先日は株式投資虎の穴をご覧いただきましてありがとうございました。まだ放送をご覧になっていない方、もう一度ご覧になりたい方は以下からどうぞご覧ください。

今回は1.最近の経済ニュース、2.『株はメンタルが9割』に寄せられた読者の感想、3.ソニーG(6758)の銘柄研究の3本でお届けしました。それでは、動画をご覧になった方も、これからの方も内容を簡単におさらいしましょう。

1.最近の経済ニュース

ユニコーンが育たない日本

時価総額が10億ドルを超える未上場企業のことを投資業界の用語でユニコーンといいます。ユニコーンはそもそも伝説上の一角獣ですが、投資業界ではそれだけ稀有な会社であることが含意されています。

このユニコーン、米国では200社以上、中国でも100社以上があるというのに、日本では6社しかありません。これは一体どういうことなのでしょうか?

まず、資金調達の環境が乏しいということ。

ただ、総悲観するものでもありません。資金調達が盛んで起業文化が根付いているといわれる米国でも、ここまでファンディングが盛んになったのはここ10年のことです。資本市場について、日本は基本的に米国の後追いで成長していますから今後10年で市場は大きく活発化すると信じています。

東南アジアからそっぽを向かれる日本

平均所得が低い東南アジアの人々にとって、いまだ日本はジャパニーズドリームをつかめる国です。黄金の国ジパングの輝きを失っていないのです。しかし、今後所得が上がるにつれて、東南アジアの人々も次第に日本に興味を失っていくでしょう。

- _実施課題_
本文によると、日本にあるユニコーンは何社ですか。

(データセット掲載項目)
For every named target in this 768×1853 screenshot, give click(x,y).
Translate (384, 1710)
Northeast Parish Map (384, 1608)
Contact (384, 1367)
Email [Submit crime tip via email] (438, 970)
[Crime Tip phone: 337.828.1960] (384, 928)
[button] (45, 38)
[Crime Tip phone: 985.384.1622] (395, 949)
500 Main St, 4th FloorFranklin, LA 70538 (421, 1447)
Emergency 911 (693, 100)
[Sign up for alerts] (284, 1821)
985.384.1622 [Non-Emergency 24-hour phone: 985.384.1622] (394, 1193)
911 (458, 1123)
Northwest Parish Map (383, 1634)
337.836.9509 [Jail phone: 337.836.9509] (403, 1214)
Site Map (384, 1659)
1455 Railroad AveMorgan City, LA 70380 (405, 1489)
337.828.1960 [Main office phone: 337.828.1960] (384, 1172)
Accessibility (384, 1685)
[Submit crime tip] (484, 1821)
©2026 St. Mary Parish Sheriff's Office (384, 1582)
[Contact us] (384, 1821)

- _解答例_
6社です。